Nous devons nous adapter et trouver des solutions. Quand on a trop de jeunes sans travail, on doit faire quelque chose pour eux. J’en viens ainsi à la garantie pour la jeunesse, engagement pris par l’ensemble des pays de l’Union européenne de veiller à ce que tous les jeunes âgés de moins de vingt-cinq ans puissent bénéficier d’une offre d’emploi, d’une formation, d’un apprentissage ou d'un stage dans les quatre mois qui suivent la perte de leur emploi ou la fin de leurs études. C’est très important. Je vais lutter pour soutenir cette garantie avec des fonds européens pour autant qu’il y en ait besoin dans des États membres. L’un de vous m’a demandé s’il était possible d’élargir le bénéfice de cette garantie aux jeunes âgés de vingt-cinq à trente ans. C’est déjà possible. Les pays membres peuvent décider de le faire avec le soutien du Fonds pour l’initiative des jeunes.

S’agissant du FEAD, nous luttons pour son maintien. Il est doté de 3,8 milliards d’euros pour la période 2014-2020. Tous les États membres l’utilisent : même les États riches comptent des citoyens pauvres. Le taux de cofinancement a été fixé à 15 %, ce qui est faible, car ces taux s’élèvent souvent à 50 %, voire plus. Nous voulons être aussi généreux que possible.

Quant à l’harmonisation des pratiques sociales, c’est en effet un sujet essentiel. C’est dans cette perspective que nous souhaitons mettre en place le socle européen des droits sociaux que j’évoquais ; les États membres, les partenaires sociaux et les institutions européennes doivent travailler ensemble à imaginer cette boussole commune. Nous souhaitons, je le redis, une convergence vers le haut – qui, contrairement à la convergence vers le bas, nécessite une action, des efforts.

S’agissant du transport, il relève de la responsabilité de Mme Bulc, mais nous travaillons ensemble. Nous attendons le paquet « transports », qui devrait être publié avant l’été 2017. Il comprendra des dispositions spécifiques sur le détachement dans le secteur.

En ce qui concerne les régions ultra-périphériques, votre suggestion concernant Erasmus me paraît féconde, et nous essaierons de l’étudier pour la mettre en œuvre. Je dois également me pencher sur le service militaire adapté, qui nous semble un dispositif intéressant, permettant de proposer aux jeunes une première solution au problème du chômage, particulièrement élevé dans ces régions.

La Suisse doit respecter les règles, malgré les référendums tendant à limiter l’entrée des citoyens européens.
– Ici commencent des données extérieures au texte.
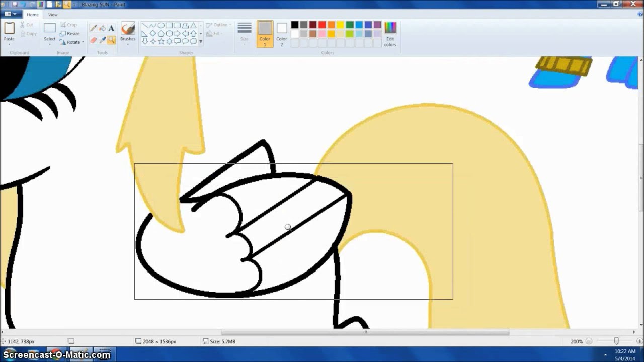Open Edit colors dialog
Viewport: 644px width, 362px height.
click(390, 34)
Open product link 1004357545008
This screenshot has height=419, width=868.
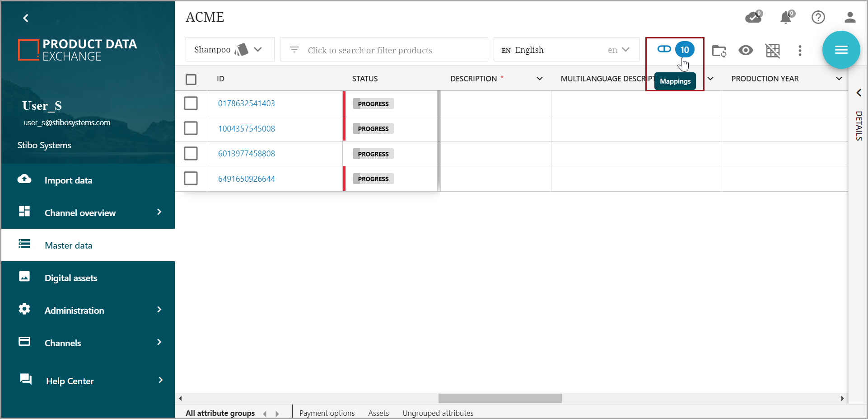point(247,129)
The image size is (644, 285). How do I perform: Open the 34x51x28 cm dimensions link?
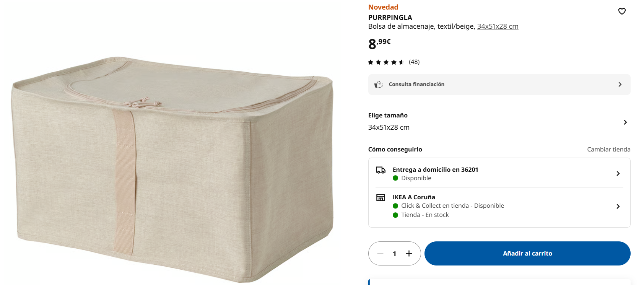[x=498, y=26]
Nous continuons de négocier pour que ce pays mette bien en œuvre les accords qu’il a signés, notamment sur la libre circulation.

S’agissant des taxis, je ne connais pas l’étude à laquelle vous faites référence.
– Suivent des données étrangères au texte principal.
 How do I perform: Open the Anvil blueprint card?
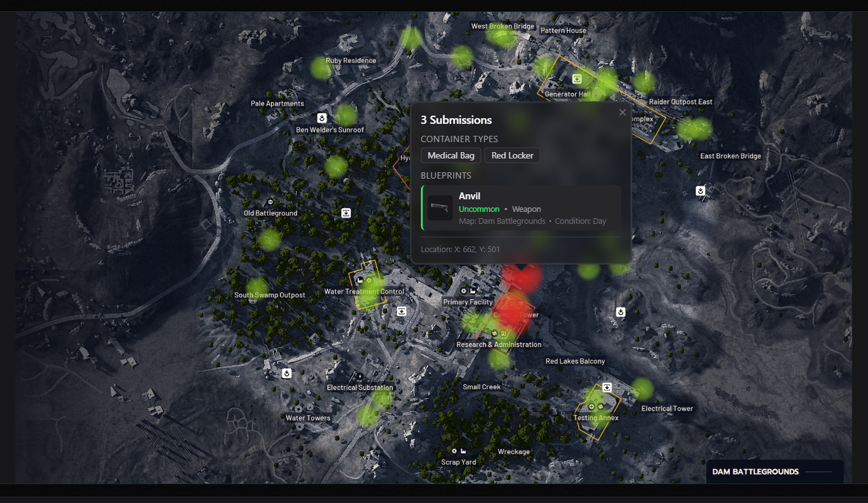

En ce qui concerne les délocalisations intra-européennes, elles ont lieu depuis longtemps, depuis les années 1950 au moins. C’est l’une des règles d’un marché intérieur ; et toute délocalisation n’est pas mauvaise : certaines peuvent éviter à des entreprises de quitter tout à fait l’Europe. Mais nous devons nous organiser pour mettre en place un socle minimal de droits afin que la concurrence des dispositions fiscales et sociales des différents États ne soit pas à l’origine de délocalisations.

Mesdames et messieurs les députés, je vous suis très reconnaissante de votre soutien. Vous portez l’Europe dans votre cœur, je l’ai constaté. Le débat sur l’Europe sociale que nous avons mené aujourd’hui a lieu partout, et il faut le prendre au sérieux. Nous devons, tous ensemble, montrer aux concitoyens que l’Europe est là pour eux, qu’elle protège nos valeurs et nos principes, qu’il s’agisse des règles du monde du travail ou plus largement du vivre-ensemble dans nos sociétés. Pour cela, nous devons être unis pour affronter les défis du futur.
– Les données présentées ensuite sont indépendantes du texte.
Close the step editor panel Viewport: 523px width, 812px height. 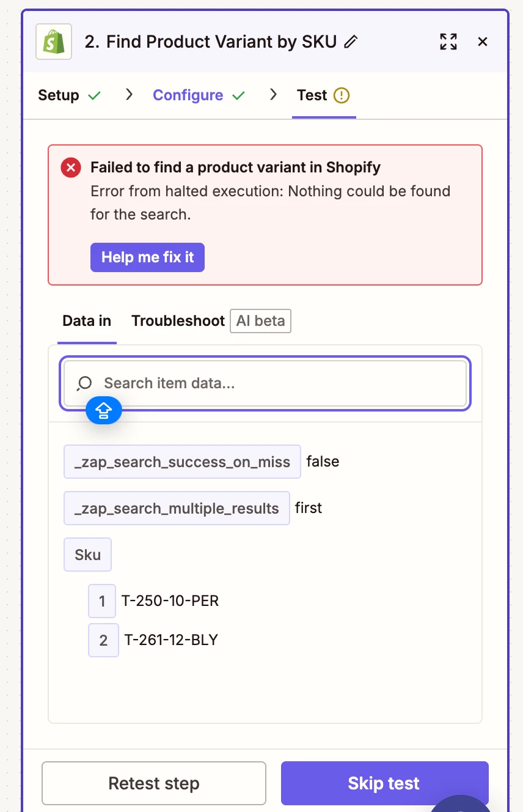[x=483, y=42]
La présidente Catherine Lemorton. Merci beaucoup. Merci, entre autres, d’avoir parlé français : pour nous, ce n’est pas un détail !

Je veux insister en conclusion sur le fait que comparaison n’est pas raison : si le chômage est bas en Allemagne, c’est d’abord pour des raisons démographiques. La population allemande vieillit ; les femmes travaillent moins en Allemagne que dans d’autres pays. De plus, les filets sociaux ne sont pas les mêmes, et la baisse du chômage outre-Rhin s’est accompagnée d’un fort développement des mini-jobs. Inversement, la démocratie sociale allemande est sans doute plus dynamique que la nôtre.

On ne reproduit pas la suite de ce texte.